<世界柔道連載:東京経由ロンドン行き>3

 柔道界は今、変ぼうを遂げている。国際柔道連盟(IJF)は改革を推し進め、08年北京五輪後からの2年間で大きな変化を遂げた。五輪出場権のかかる世界ランキング制を導入、世界選手権の毎年開催、足取り禁止など、柔道界を取り巻く環境は様変わりした。この激変に対応できる柔道家だけが、12年ロンドン五輪へ生き残れる。

 今大会が変わりゆく柔道界を象徴している。これまで隔年開催だったが、08年北京五輪後は毎年開催となり、現行方式では今回が初の2年連続の大会となる。また1階級1人制だった各国の代表枠は2人制(無差別級は最大4人)に変更。若手にチャンスを広げるIJFの狙い通り、約850人の選手が参加する過去最大規模の世界大会になる。
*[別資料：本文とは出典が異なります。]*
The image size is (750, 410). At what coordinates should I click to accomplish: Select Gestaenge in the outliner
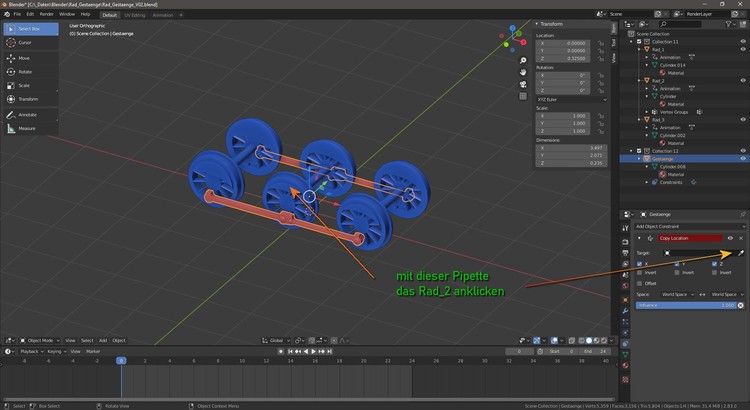click(663, 158)
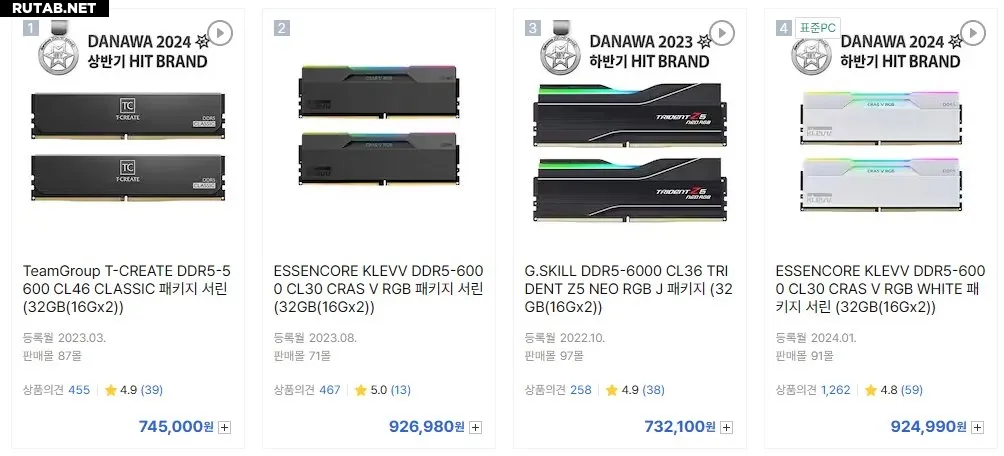Image resolution: width=1004 pixels, height=456 pixels.
Task: Open G.SKILL DDR5-6000 TRIDENT Z5 NEO title
Action: click(x=628, y=289)
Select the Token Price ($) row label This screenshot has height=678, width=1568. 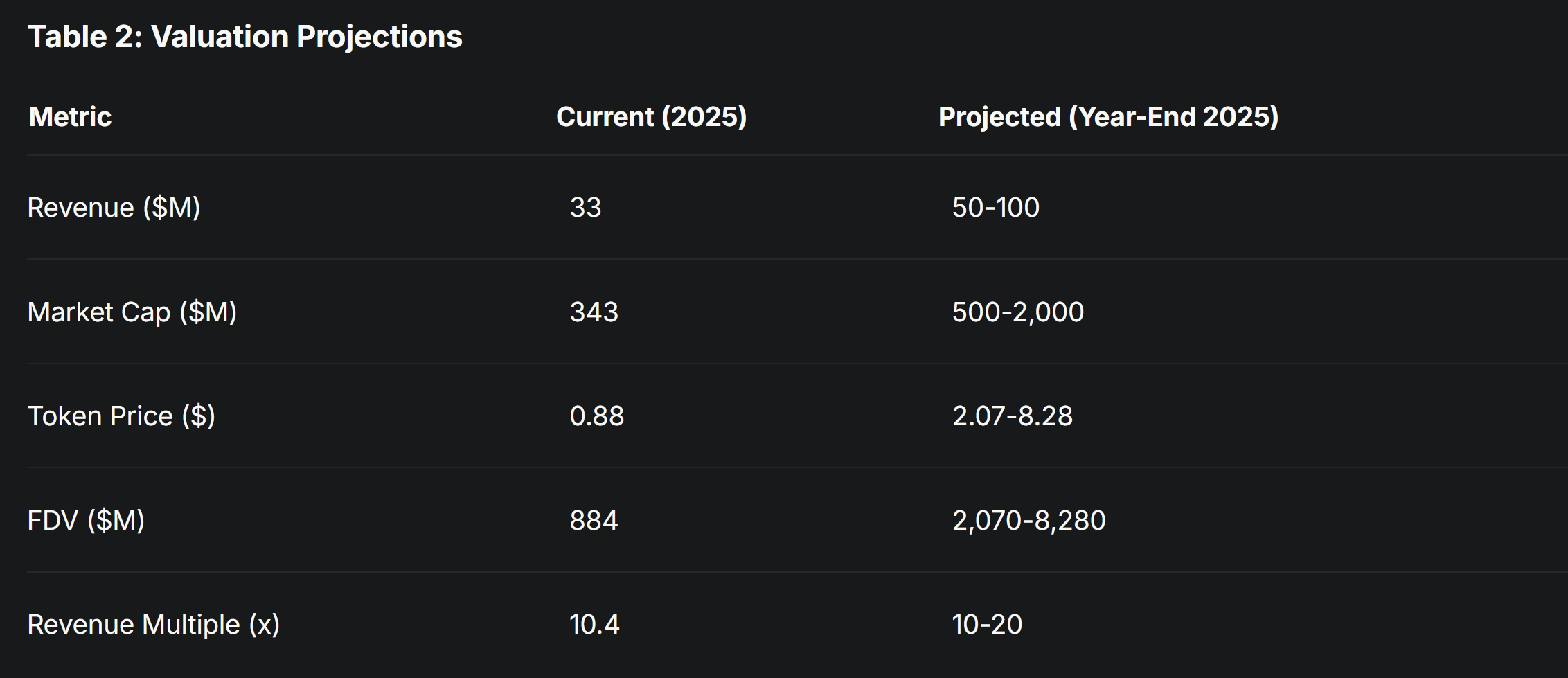point(122,416)
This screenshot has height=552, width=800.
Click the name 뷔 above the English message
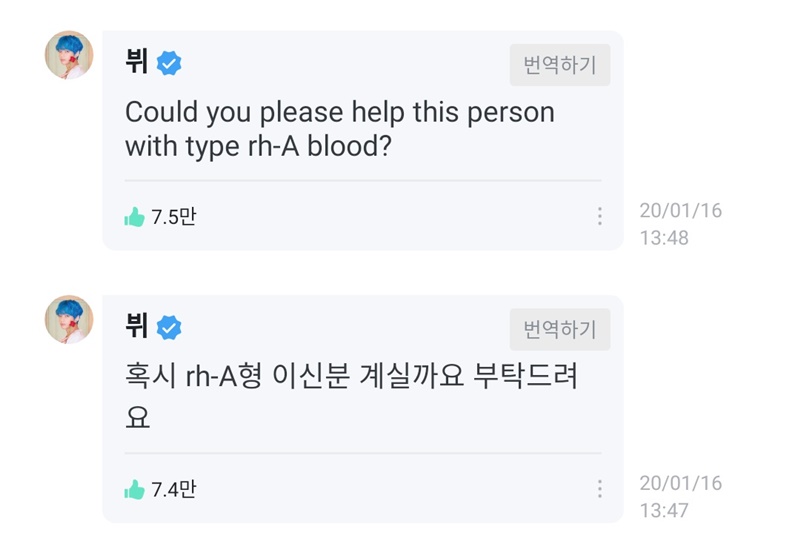pos(137,63)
 恩恵を受けて、多くの新顔が世界舞台を踏む。日本代表は32人中18人が初出場。女子代表の園田監督は「2人制は選手にいい刺激になる」と話す一方でクギも刺す。「選手には『今は2人だけど2年後(の五輪出場)は1人だぞ』と話した」。特に2枠目で滑り込んだ選手の慢心は許さない。
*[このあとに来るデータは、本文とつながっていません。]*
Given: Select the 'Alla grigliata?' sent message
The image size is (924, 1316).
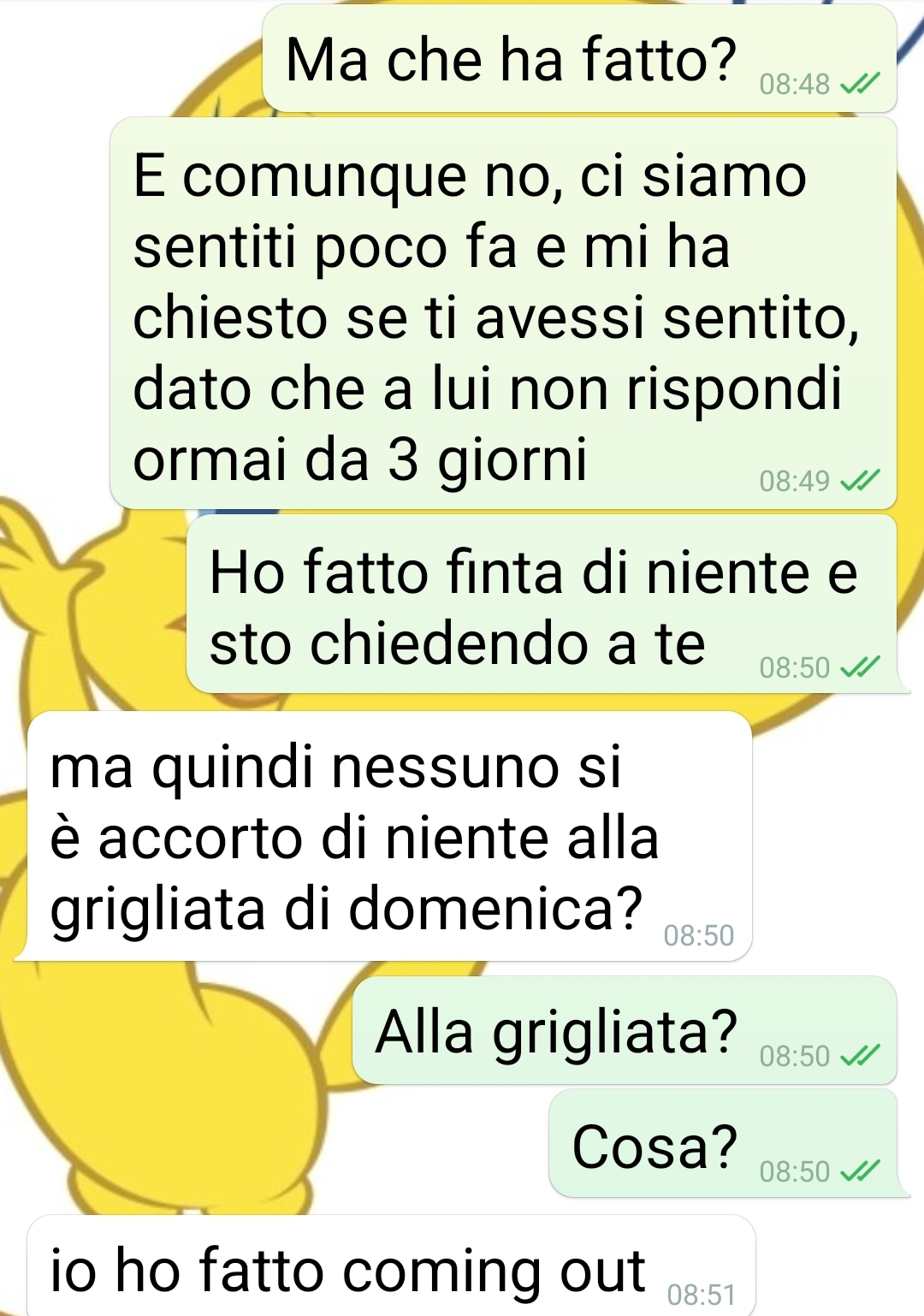Looking at the screenshot, I should [x=625, y=1030].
 北京五輪後、柔道家に求められる資質も変わってきた。畳の上で求められる勝負力は不変だが、長いシーズンを戦い抜く忍耐力も求められている。同五輪後に世界ランキング制を導入。世界ランクは五輪出場権にも直結するため、今の選手は定期的に試合に出て成績を残さなければならない。

 かつて谷(当時田村)亮子が4年をかけて84連勝、5年半で65連勝という記録を打ち立てたが、女子52キロ級の中村美里はこの1年で30連勝をマーク。急増した試合をこなしながら、世界を渡り歩いている。
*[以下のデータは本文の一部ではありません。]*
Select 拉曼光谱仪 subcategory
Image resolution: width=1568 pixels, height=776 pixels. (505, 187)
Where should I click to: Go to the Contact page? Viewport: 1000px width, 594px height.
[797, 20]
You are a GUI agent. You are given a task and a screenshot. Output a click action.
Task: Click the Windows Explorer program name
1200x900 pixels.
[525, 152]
 畳の上のルールも変わった。1月から足取り(相手の足をいきなり手で取る技)が禁止。北京五輪初戦で、もろ手刈りで1本負けした現100キロ超級の鈴木桂治も現行ルールなら救われていた。勝利至上主義で本来の柔道とは程遠いレスリングのようなスタイルが海外勢にまん延していたが、IJFが歯止めをかけた。1本を狙い、組み合う日本柔道には有利と言われている。

 だが男子代表の篠原監督は「(外国人選手は)適応力が高い。あれだけ足を狙っていた選手がしっかり組んでくる」と警戒する。海外勢も変革に対応しながら今大会に挑んでくる。日本代表も潮流に乗っているか問われる大会だ。【広重竜太郎】(おわり)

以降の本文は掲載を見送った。